# Extracted material

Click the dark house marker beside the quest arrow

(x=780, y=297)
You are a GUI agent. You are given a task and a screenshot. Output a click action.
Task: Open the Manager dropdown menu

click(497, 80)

# Exercise requirements
Please duplicate every line of the listing above, keeping each line as it appears.

# Completed task
Click the dark house marker beside the quest arrow

(x=780, y=297)
You are a GUI agent. You are given a task and a screenshot. Output a click action.
Task: Open the Manager dropdown menu

click(497, 80)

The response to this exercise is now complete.